To many, these may seem like boring, slow-growth companies with none of the sex appeal of high-growth, high-tech companies. But that’s the point: they’re all companies that make money, year after year, with relatively low price to earnings multiples that enable them to limit their downside in bear markets.
For the last 10 years they’ve generated an average annual total return of 10.5% compared to the S&P’s 7.0%, with less risk (standard deviation of 14.1% to 15.3%). To demonstrate what that 3.5 percentage- point advantage means, a $10,000 investment in the Dividend Aristocrats would have grown to $27,141 compared to $19,672, with 8.3% less risk.

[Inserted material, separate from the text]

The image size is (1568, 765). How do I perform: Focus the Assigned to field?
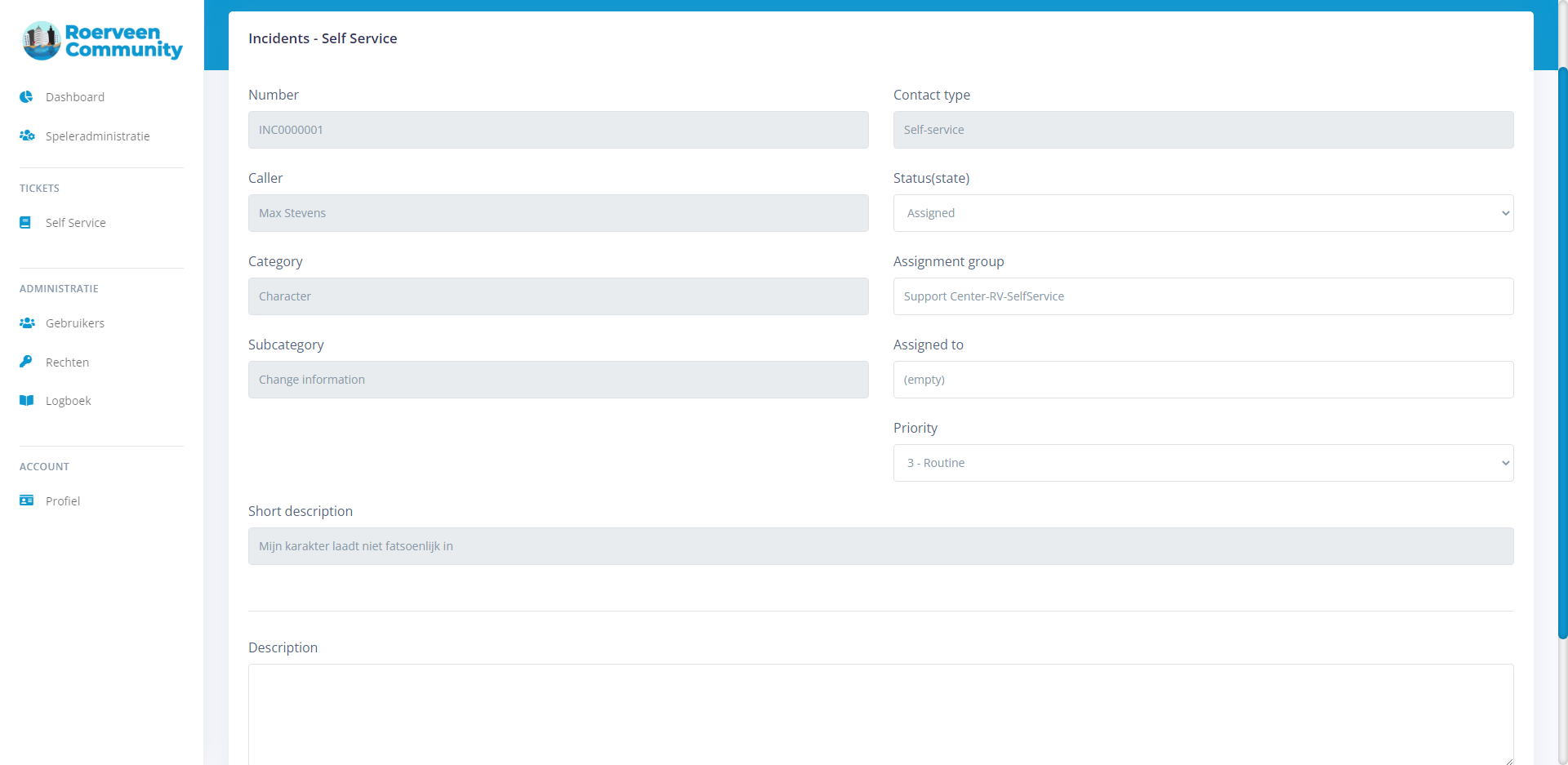[x=1202, y=380]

Longer-range studies show similar benefits. Stock research firm Ned Davis Research reports that from 1972 through the first half of 2014, dividend growers generated a total return of 10.0%, compared top just 2.5% for stocks in the S&P 500 that didn’t pay any dividends. A close second to the “dividend growers” was the group “all S&P 500 stocks that paid a dividend”, but with a continual history of annual increases. They produced an annual average total return of 9.3%.
Meanwhile, the dividend-growth stocks’ lower risk shows up as good defense in bear markets. An analysis by the investment and mutual fund giant Blackrock found that the entire group of dividend growers – including the Dividend Aristocrats – lost an average of just 0.2% in all of the bear markets between 1974 and 2014, compared to a loss of 8.1% for all non-dividend payers.
What is the Downside to Investing?
As appealing as all this may be, investing in the Dividend Aristocrats or any dividend growth stock comes with some caveats:
• They aren’t foolproof. Stocks with long histories of paying and increasing dividends have stumbled. One example is General Electric, which boasts it has paid a quarterly dividend for 100 years, but cut it June 2009 from an annualized $1.24 to 40 cents, after the stock had lost 67% of its value over the prior 24 months.
• Watch out for high dividend payout ratios. What makes a company a reliable dividend-grower is strong financials that enable it to make a profit, reinvest in its business AND pay an increasing dividend. Once a company starts keeping up with its history by raising its dividend payout ratio above 75%, it’s time to take a deeper look at the company. It may be a sign that their revenue, market share or costs are leaving less to spread around, and future dividends may be in jeopardy.
• Don’t treat them as bond alternatives. Right now, the dividend yield on the S&P 500 – at 2.13% – is competitive with the yield on 10-year Treasuries, around 1.85% when we wrote this piece. The difference is, Treasuries mature at face value, so as long as you hold them to maturity, you’re guaranteed that money back, but not so with stocks.